DATA FOR THIS TASK →

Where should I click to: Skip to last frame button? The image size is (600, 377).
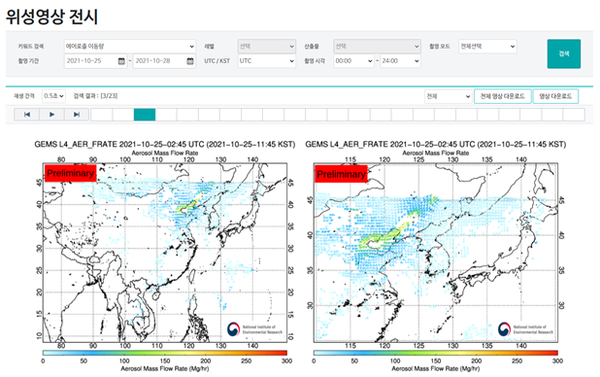(77, 114)
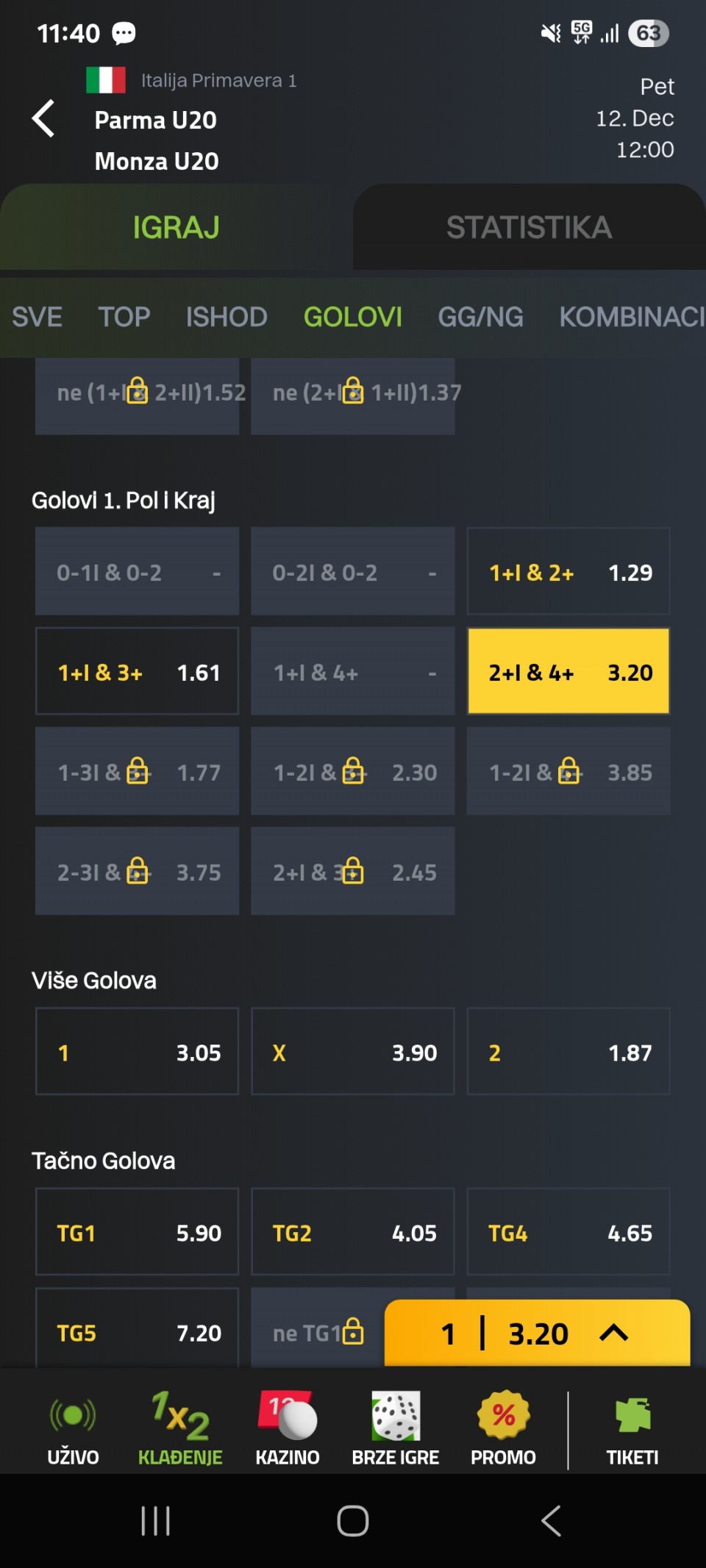Switch to the Statistika tab

529,228
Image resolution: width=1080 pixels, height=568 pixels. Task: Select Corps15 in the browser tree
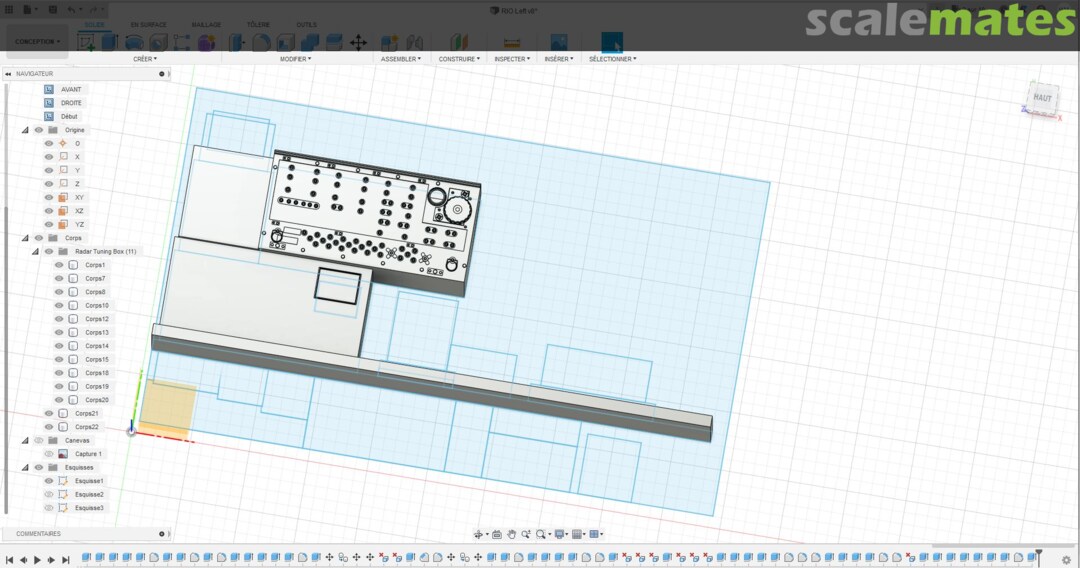point(97,359)
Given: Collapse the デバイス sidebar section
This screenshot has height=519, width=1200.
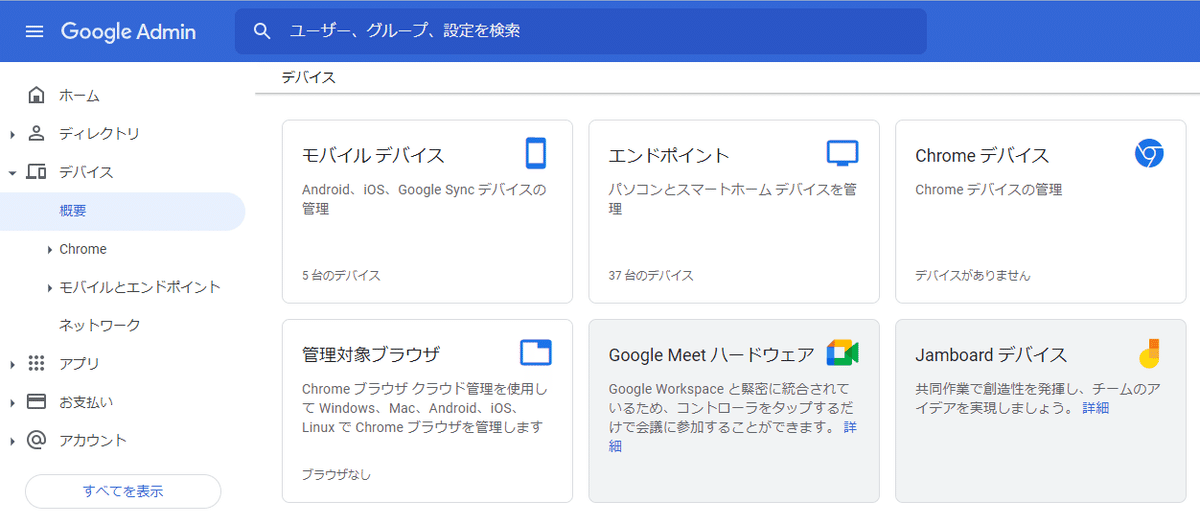Looking at the screenshot, I should click(12, 172).
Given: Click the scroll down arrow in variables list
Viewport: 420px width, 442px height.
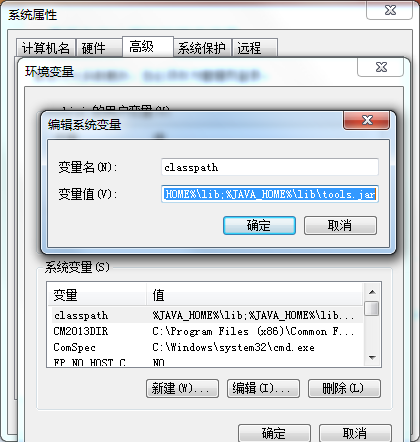Looking at the screenshot, I should click(x=372, y=358).
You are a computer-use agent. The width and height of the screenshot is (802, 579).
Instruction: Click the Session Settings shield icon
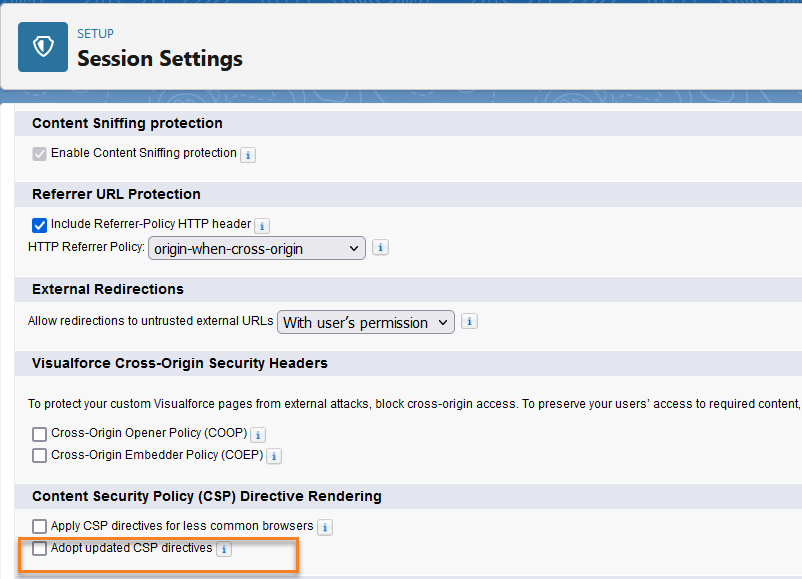pos(43,47)
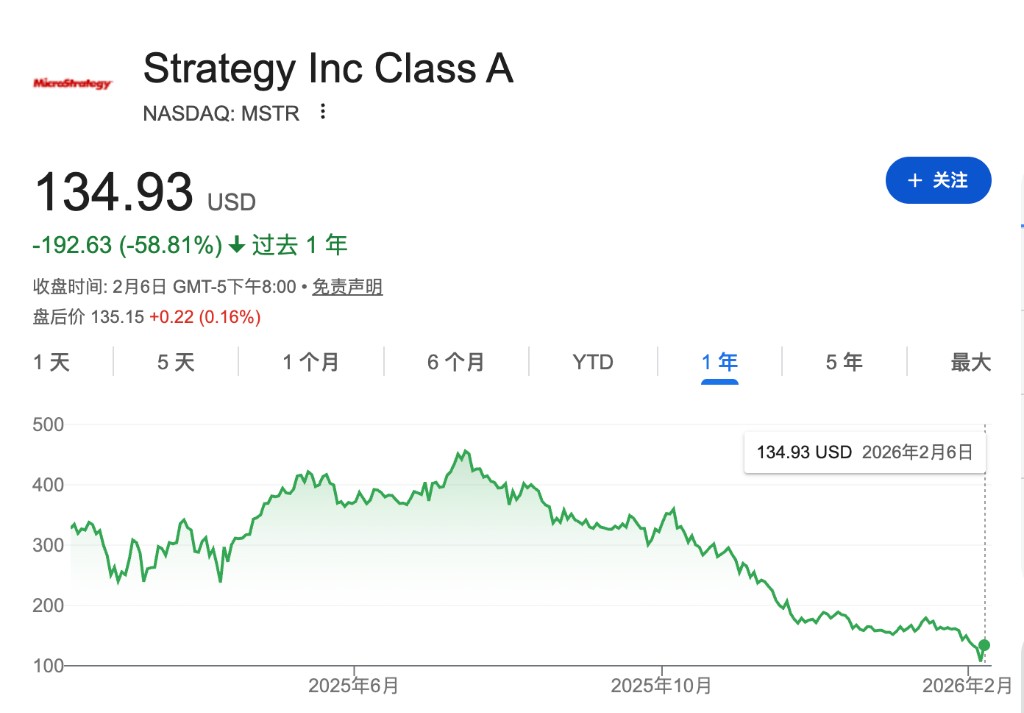
Task: Click the 关注 follow button
Action: [x=938, y=181]
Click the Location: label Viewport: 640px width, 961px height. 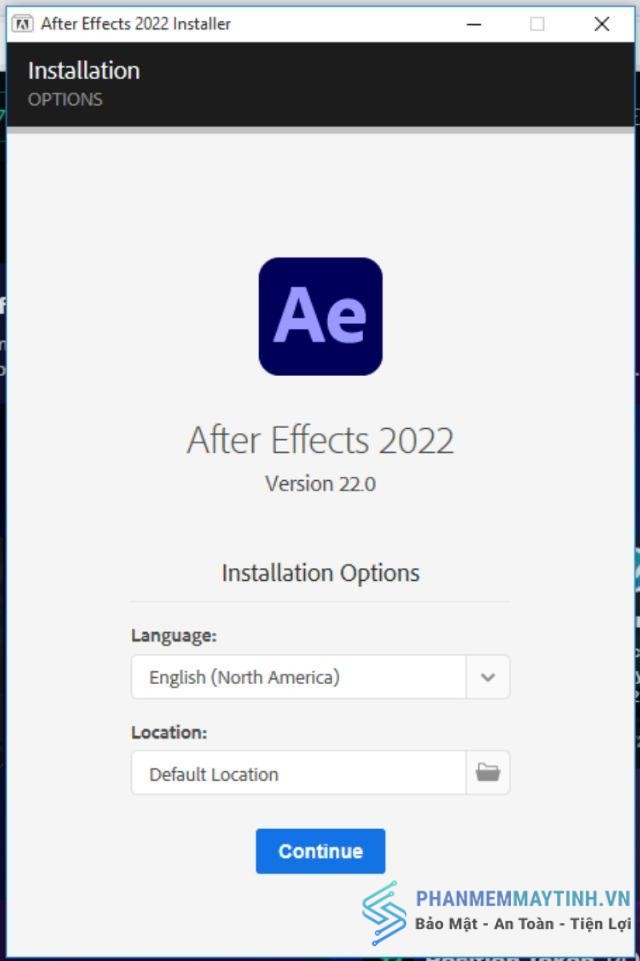click(x=169, y=732)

TASK TO COMPLETE →
Could you copy every line from the records that has "Given" in it?

ANSWER SECTION →
Given: Collapse the デバイス sidebar section
Given: Click the scroll down arrow in variables list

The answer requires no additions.